## Text provided:
● ● ● ● ●

If you do have abs, what you lack is padding. And people don’t like it so much when your bony frame is slamming into their tender bits, and they’ll tell you this. Pubic bones and thighs are sensitive areas, and when you’re in full on thrusting clench mode, your muscles are taught and don’t have much give to them. A layer of fat can be a welcome barrier.
4. You might develop an obsessive-compulsive disorder
Most of the inherently skinny folks got naturally selected out of our bloodlines at tasty treats for carrion eaters millennia ago, and it’s why obesity is so prevalent today. In other words, getting ripped, for the vast majority, is brutally hard.
Doing so is like taking on a part-time job. You need to do a lot of exercise and a lot of not eating. These are things that require careful attention to detail. Miles run. Weight lifted. Meals consumed. Junk food and booze not consumed …
Why it sucks
It can come to rule your life if you’re not careful.
It’s possible that you become so obsessed with seeing your abs the process of attaining them loses all luster. Instead of being in a state of harmonious passion, you’ve become obsessive.
In other words, it’s all about the destination instead of the journey, and that’s not good. It’s a recipe for a crash and a burn.
Part of the reason why some get so obsessed is that they’ve been programmed as to what is the ideal physique by what is on the cover of glossy fitness magazines. Perhaps if they knew what those models went through to achieve that look they’d understand just how unrealistic it is.
5. There isn’t much opportunity to show them off
I guess this depends on where you live, but I’m in Canada, and summer barely exists up here.
So most of the time I’m wearing a shirt. And a coat. And a toque and mitts. The only people who get to see me without a shirt on are me, my kids (who obviously don’t care), and my wife (who after a few years of me having abs, doesn’t care that much either).
Sure, there was this one time I was out for a run without a shirt during a hot and sunny day, and some women drove by in a convertible and yelled out, “Woo, baby!” That was kind of cool. I mean, they were almost old enough to be my mom, and they had that haggard, Led Zeppelin groupie look to them, but still.
Why it sucks
For the amount of work it takes, the reward in admiring glances from the opposite sex (or same sex, if that’s your thing) are incredibly small. But say you live in an area where it’s sunny year round and you get to spend hours each day strutting down the beach soaking up the admiration. The problem is: that’s not the only thing you’re soaking up. There are all those harmful UV rays, which not only prematurely turn your skin into a leather handbag, but can cause lethal melanoma.
6. You probably can’t sustain it
Models, actors and bodybuilders all go through fluctuations in body fat. To get really ripped, if I haven’t made it clear, is a brutally challenging endeavor. As a result, most men known for their physiques have a tendency to go through an “off season” where they relax on their diet and exercise regimen and pack some pounds back on.
Why? Because your body fights back against weight loss. It’s constantly pushing you to regain the weight, and it takes a lot of effort to battle this phenomenon and stay lean.
Why it sucks
It can be a blow to the ego. Others might question, “Why aren’t you ripped anymore? You looked so good!”
And if you’re famous, the paparazzi will of course snap your less-than-ripped photo for the world to see.
Like they did with Gerard Butler:
This. Is. PIZZA!
And Jason Statham:
Rule #1 is, pass the potato chips.
Of course, this doesn’t have to happen.
I’ll reiterate that this article was largely intended for humorous purposes, but it also provides some reality and some caution. I’ve managed to sustain my four pack for several years now, largely by being realistic and not obsessing, but by achieving a more Zen-like state in regards to my diet and exercise regimen.

● ● ● ● ●

## Listed records:
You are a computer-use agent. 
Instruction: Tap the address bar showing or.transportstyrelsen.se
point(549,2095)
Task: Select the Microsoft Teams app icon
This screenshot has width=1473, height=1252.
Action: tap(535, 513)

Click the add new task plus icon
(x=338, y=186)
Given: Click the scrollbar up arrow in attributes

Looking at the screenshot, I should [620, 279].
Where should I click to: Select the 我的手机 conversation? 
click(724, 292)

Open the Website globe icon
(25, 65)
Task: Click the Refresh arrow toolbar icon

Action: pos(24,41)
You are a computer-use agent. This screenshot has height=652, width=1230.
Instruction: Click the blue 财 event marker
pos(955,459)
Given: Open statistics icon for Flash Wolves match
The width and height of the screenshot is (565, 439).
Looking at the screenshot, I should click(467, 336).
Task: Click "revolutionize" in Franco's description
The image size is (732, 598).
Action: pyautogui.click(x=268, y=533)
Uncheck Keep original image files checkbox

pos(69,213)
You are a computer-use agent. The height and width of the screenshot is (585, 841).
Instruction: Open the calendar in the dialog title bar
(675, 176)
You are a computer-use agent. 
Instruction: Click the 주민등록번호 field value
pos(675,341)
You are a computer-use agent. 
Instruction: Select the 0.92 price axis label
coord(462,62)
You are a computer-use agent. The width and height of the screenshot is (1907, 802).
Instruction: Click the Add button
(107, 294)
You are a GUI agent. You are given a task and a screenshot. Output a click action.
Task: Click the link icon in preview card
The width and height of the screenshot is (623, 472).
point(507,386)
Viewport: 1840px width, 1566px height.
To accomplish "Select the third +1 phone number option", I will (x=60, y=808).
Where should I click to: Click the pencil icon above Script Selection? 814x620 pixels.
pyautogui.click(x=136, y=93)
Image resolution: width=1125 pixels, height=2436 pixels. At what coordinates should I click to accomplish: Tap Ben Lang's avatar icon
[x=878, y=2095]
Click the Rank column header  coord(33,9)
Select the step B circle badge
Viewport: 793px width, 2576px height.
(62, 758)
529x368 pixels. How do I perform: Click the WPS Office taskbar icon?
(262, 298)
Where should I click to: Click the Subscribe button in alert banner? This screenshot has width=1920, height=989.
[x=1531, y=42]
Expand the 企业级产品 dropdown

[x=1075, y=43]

● ● ● ● ●

In the text about getting ripped abs, list every numbered section heading in the order it appears, including its number.

4. You might develop an obsessive-compulsive disorder
5. There isn't much opportunity to show them off
6. You probably can't sustain it